#### PROVIDED TEXT
+ + +
If I look at (the very first git-grep found me)
armv7pmu_set_event_filter(), then I find it returning -EPERM (again
inconsistent but irrelevant because the actual value is not preserved)
for exclude_idle.
But it doesn't seem to check exclude_host at all for example.
> @@ -867,6 +859,9 @@ int armpmu_register(struct arm_pmu *pmu)
> if (ret)
> return ret;
>
> + if (!pmu->set_event_filter)
> + pmu->pmu.capabilities |= PERF_PMU_CAP_NO_EXCLUDE;
> +
> ret = perf_pmu_register(&pmu->pmu, pmu->name, -1);
> if (ret)
> goto out_destroy;
> --
> 2.7.4
>
On Mon, Jan 07, 2019 at 04:27:27PM +0000, Andrew Murray wrote:
> For drivers that do not support context exclusion let's advertise the
> PERF_PMU_CAP_NOEXCLUDE capability. This ensures that perf will
> prevent us from handling events where any exclusion flags are set.
> Let's also remove the now unnecessary check for exclusion flags.
>
> Signed-off-by: Andrew Murray <[email protected]>
> ---
> arch/x86/events/amd/ibs.c | 13 +------------
> arch/x86/events/amd/power.c | 10 ++--------
> arch/x86/events/intel/cstate.c | 12 +++---------
> arch/x86/events/intel/rapl.c | 9 ++-------
> arch/x86/events/intel/uncore_snb.c | 9 ++-------
> arch/x86/events/msr.c | 10 ++--------
> 6 files changed, 12 insertions(+), 51 deletions(-)
You (correctly) don't add CAP_NO_EXCLUDE to the main x86 pmu code, but
then you also don't check if it handles all the various exclude options
correctly/consistently.
Now; I must admit that that is a bit of a maze, but I think we can at
least add exclude_idle and exclude_hv fails in there, nothing uses those
afaict.
On the various exclude options; they are as follows (IIUC):
- exclude_guest: we're a HV/host-kernel and we don't want the counter
to run when we run a guest context.
+ + +
#### SOURCE EXCERPT
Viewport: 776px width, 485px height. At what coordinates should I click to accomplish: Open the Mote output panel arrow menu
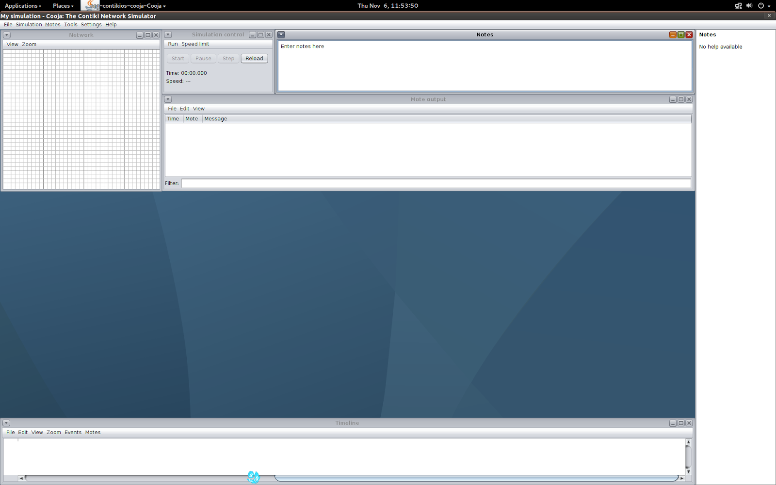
+ + +
#### WHAT YOU WILL DO
Name every file path that the patch discussion lists in its summary of changed files.

#### WRITTEN SOLUTION
arch/x86/events/amd/ibs.c
arch/x86/events/amd/power.c
arch/x86/events/intel/cstate.c
arch/x86/events/intel/rapl.c
arch/x86/events/intel/uncore_snb.c
arch/x86/events/msr.c